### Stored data
-- -- --

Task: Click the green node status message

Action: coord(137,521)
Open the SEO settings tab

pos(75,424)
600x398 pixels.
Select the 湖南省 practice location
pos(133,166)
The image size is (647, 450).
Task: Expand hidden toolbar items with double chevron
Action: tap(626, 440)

-- -- --

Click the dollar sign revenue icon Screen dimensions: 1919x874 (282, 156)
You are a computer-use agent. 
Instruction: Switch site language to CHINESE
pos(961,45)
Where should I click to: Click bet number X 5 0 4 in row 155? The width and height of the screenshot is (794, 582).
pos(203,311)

-- -- --

### Task details
Could you retype exactly the lines above, starting at the line that contains "Task: Click the green node status message" and ending at the line that contains "600x398 pixels.", and nothing more?

### Exercise response
Task: Click the green node status message

Action: coord(137,521)
Open the SEO settings tab

pos(75,424)
600x398 pixels.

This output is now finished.